Question

Find the gradient \(\nabla f\). $$ f(x, y, z)=x^{2} y+y^{2} z+z^{2} x $$

Short answer

\( \nabla f = (2xy + z^2, x^2 + 2yz, y^2 + 2zx) \)

Step-by-step solution

Identify the partial derivatives

To find the gradient \( abla f \), we must determine the partial derivatives of \( f(x, y, z) = x^2y + y^2z + z^2x \) with respect to each variable, \( x \), \( y \), and \( z \).

Compute the partial derivative with respect to \( x \)

Differentiate \( f(x, y, z) \) with respect to \( x \). The term \( x^2y \) differentiates to \( 2xy \), \( y^2z \) is zero since it does not contain \( x \), and \( z^2x \) differentiates to \( z^2 \). So, \( \frac{\partial f}{\partial x} = 2xy + z^2 \).

Compute the partial derivative with respect to \( y \)

Differentiate \( f(x, y, z) \) with respect to \( y \). The term \( x^2y \) becomes \( x^2 \), the term \( y^2z \) differentiates to \( 2yz \), and \( z^2x \) is zero since it does not contain \( y \). Therefore, \( \frac{\partial f}{\partial y} = x^2 + 2yz \).

Compute the partial derivative with respect to \( z \)

Differentiate \( f(x, y, z) \) with respect to \( z \). The term \( x^2y \) is zero since it does not contain \( z \), the term \( y^2z \) becomes \( y^2 \), and \( z^2x \) differentiates to \( 2zx \). Therefore, \( \frac{\partial f}{\partial z} = y^2 + 2zx \).

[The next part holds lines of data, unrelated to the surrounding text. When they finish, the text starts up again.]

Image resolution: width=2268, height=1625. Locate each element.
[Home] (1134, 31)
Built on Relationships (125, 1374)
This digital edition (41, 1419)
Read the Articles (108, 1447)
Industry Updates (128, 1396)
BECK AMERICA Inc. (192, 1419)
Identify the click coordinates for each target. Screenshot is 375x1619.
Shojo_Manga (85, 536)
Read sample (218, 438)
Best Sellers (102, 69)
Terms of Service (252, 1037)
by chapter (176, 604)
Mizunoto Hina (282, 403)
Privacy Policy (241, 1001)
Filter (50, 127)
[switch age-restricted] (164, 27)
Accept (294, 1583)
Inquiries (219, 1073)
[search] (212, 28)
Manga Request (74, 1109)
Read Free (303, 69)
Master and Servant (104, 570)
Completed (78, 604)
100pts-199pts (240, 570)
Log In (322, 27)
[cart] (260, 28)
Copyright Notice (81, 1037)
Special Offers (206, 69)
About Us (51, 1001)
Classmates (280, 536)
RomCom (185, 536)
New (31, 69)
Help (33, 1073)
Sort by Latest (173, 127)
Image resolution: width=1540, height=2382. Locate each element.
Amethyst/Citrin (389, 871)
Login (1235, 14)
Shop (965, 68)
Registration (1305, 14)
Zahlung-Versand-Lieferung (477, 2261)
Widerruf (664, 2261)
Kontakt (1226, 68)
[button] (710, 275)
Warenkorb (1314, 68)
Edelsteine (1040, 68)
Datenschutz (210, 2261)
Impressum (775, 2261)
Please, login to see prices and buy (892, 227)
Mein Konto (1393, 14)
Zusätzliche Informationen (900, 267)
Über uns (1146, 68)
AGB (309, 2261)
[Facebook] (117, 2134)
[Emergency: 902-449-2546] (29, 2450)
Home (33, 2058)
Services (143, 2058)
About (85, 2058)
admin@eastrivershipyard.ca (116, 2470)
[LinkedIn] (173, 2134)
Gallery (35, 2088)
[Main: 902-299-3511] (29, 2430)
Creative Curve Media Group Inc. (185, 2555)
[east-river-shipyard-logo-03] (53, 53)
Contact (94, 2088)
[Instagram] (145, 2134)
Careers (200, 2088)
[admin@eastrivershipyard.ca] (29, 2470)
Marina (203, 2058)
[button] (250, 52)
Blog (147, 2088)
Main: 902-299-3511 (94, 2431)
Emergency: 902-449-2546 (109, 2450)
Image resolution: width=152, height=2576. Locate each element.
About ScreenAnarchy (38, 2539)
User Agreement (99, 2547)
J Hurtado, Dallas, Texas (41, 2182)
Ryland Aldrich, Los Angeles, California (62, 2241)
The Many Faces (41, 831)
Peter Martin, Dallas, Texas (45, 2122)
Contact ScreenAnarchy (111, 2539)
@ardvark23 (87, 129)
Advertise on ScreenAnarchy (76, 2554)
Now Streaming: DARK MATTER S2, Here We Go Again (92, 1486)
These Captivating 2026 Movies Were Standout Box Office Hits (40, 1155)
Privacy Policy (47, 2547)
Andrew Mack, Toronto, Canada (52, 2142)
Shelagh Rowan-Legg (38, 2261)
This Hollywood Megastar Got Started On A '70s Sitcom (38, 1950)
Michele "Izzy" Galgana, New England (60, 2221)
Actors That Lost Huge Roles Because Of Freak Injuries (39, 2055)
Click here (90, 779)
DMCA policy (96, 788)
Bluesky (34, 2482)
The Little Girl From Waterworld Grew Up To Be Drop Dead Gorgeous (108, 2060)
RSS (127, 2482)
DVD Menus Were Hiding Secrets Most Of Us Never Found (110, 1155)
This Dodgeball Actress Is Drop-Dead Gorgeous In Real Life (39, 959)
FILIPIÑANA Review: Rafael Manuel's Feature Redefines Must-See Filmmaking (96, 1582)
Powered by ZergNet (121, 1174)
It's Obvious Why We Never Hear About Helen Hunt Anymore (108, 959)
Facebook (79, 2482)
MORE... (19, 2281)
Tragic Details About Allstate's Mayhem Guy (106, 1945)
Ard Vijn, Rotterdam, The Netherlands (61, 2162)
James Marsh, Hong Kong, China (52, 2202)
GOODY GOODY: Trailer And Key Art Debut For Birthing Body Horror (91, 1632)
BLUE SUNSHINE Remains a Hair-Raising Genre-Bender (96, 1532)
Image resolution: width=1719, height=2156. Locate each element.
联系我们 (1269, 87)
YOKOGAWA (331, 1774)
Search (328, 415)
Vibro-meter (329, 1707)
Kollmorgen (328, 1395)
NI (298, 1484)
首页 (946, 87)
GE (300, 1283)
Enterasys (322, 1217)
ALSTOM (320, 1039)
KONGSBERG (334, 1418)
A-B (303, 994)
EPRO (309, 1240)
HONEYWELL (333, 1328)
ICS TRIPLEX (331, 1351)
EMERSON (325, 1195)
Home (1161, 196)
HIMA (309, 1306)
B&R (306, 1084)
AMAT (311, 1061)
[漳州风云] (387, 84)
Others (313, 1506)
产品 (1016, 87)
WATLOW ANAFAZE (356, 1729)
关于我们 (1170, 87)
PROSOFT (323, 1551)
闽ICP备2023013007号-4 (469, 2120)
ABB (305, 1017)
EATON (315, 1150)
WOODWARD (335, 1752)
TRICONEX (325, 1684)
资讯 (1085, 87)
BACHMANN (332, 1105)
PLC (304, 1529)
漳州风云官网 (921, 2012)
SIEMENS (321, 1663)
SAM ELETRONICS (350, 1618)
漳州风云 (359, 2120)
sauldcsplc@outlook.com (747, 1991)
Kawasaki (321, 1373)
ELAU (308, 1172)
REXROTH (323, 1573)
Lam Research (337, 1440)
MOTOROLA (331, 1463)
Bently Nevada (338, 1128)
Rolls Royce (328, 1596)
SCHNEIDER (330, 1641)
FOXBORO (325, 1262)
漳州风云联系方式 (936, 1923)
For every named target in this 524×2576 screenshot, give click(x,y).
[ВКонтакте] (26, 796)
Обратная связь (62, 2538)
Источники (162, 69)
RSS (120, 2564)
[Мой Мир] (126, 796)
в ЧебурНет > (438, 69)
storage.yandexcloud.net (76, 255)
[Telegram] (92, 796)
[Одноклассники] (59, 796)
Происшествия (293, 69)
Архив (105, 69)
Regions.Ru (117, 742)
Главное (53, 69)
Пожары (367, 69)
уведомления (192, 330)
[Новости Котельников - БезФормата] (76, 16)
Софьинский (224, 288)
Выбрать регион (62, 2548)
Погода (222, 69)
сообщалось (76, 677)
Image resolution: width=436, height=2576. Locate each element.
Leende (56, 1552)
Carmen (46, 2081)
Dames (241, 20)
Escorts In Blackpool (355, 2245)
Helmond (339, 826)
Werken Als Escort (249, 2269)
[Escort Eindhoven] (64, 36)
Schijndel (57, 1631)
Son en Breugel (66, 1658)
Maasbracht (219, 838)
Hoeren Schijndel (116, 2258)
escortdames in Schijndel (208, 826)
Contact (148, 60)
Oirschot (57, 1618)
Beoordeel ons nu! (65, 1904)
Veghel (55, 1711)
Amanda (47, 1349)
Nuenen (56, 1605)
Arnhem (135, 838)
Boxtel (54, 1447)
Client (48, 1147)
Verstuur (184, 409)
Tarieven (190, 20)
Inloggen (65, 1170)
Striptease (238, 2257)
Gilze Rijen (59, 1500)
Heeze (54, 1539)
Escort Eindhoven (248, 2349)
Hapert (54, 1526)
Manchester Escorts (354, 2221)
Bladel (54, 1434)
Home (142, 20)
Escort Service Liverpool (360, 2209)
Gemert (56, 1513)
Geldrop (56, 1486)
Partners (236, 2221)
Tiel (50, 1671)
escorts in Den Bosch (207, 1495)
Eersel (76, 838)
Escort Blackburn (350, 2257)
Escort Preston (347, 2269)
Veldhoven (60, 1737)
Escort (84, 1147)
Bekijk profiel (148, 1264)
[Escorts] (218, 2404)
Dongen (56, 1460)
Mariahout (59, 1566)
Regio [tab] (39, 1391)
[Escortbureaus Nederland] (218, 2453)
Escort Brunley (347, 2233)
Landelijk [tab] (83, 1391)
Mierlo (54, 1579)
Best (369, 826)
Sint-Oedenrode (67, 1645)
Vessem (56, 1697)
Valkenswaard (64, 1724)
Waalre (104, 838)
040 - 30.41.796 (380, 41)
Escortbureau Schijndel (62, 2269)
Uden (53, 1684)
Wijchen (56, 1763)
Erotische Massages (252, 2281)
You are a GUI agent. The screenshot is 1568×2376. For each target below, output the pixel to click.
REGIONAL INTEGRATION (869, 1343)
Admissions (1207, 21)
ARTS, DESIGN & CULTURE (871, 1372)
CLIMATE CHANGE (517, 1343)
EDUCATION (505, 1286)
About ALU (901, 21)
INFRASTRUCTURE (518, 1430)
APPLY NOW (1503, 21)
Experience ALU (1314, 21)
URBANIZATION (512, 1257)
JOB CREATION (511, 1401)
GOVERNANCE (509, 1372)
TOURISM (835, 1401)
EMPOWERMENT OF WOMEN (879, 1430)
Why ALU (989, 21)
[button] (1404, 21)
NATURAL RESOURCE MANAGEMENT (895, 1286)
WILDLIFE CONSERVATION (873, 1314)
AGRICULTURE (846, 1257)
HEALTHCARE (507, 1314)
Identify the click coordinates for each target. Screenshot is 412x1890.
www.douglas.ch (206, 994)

Combine the partial derivatives to form the gradient

The gradient \( abla f \) is a vector consisting of all the partial derivatives: \( abla f = \left( \frac{\partial f}{\partial x}, \frac{\partial f}{\partial y}, \frac{\partial f}{\partial z} \right) = (2xy + z^2, x^2 + 2yz, y^2 + 2zx) \).

Key concepts

Understanding Partial Derivatives

Partial derivatives are a fundamental tool in calculus, especially when dealing with functions of multiple variables. It involves taking the derivative of a function with respect to one variable while keeping the others constant. For example:

• When finding the partial derivative of a function with respect to the variable \( x \), treat \( y \) and \( z \) as constants.
• This means that you will differentiate each term involving \( x \), ignoring any parts of the function that do not contain \( x \).

This is a key step in multivariable calculus when investigating how a variable uniquely affects a function's behavior. In our exercise, the function \( f(x, y, z) = x^2y + y^2z + z^2x \) was differentiated to find its partials. Partial derivatives help in constructing the gradient of a function, guiding us on how the function changes in different directions in its input space.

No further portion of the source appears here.